Unsupervised learning, Transformation and Clustering, PCA
Create a report that includes what cryptocurrencies are on the trading market and how they could be grouped to create a classification system for this new investment. Since there is no known output for what to looking for, need to use unsupervised learning. To group the cryptocurrencies, use a clustering algorithm. Finallay, use data visualizations to share findings with the board.
- preprocessing (cleaning, scaling) the database,
- using Principal Component Analysis to see the data in dimentional reduction,
- clustering cryptocurrencies using K-Means algorithm,
- visualizing classified results with 2D and 3D scatter plots.
Tools : Python, jupyter notebook, skilearn
Using unsupervised machine learning to identify clusters of the cryptocurrencies. We produced the elbow curve below using the K-Means method iterating on k values from 1 to 10 to define the ideal number of clusters based on data features. So, based on the Elbow curve, we will use 4 clusters to categorize the crytocurrencies.
3D-Scatter plot with PCA algorithm to reduce the crytocurrencies dimensions to three principal components on clusters
We created hv_table as an interactive table in the jupyter notebook, as you can see in the picture below as sorted by class, most of the cryptocurrencies belongs to #0, #1 classes, and there is only one cryptocurrencies belongs to #3, which is highlight here, BitTorrent;
Plotting the scatter plot with two cryptocurrency features directly does not efficiently segregate the different classes. As you seen earlier using the PCA algorithm is the right method for better visualizations.

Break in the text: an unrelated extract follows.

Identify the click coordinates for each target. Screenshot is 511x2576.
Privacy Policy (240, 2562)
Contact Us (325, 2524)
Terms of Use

We have showed 4 clusters of cryptocurrencies after classification of 532 cryptocurrencies based on similarities of their features by unsupervised machine learning algorithms. 3D PCA plot nicely showed the 4 clusters, most of the cryptocurrencies are part of the #0, #1 clusters, 6 of them belong to #2 cluster, only 1 of them belongs to #3. Only with two cryptocurrency features (TotalCoinMined vs TotalCoinSupply) does not efficiently segregate the different classes. So, more features giving more power to classify the cryptocurrencies in this case.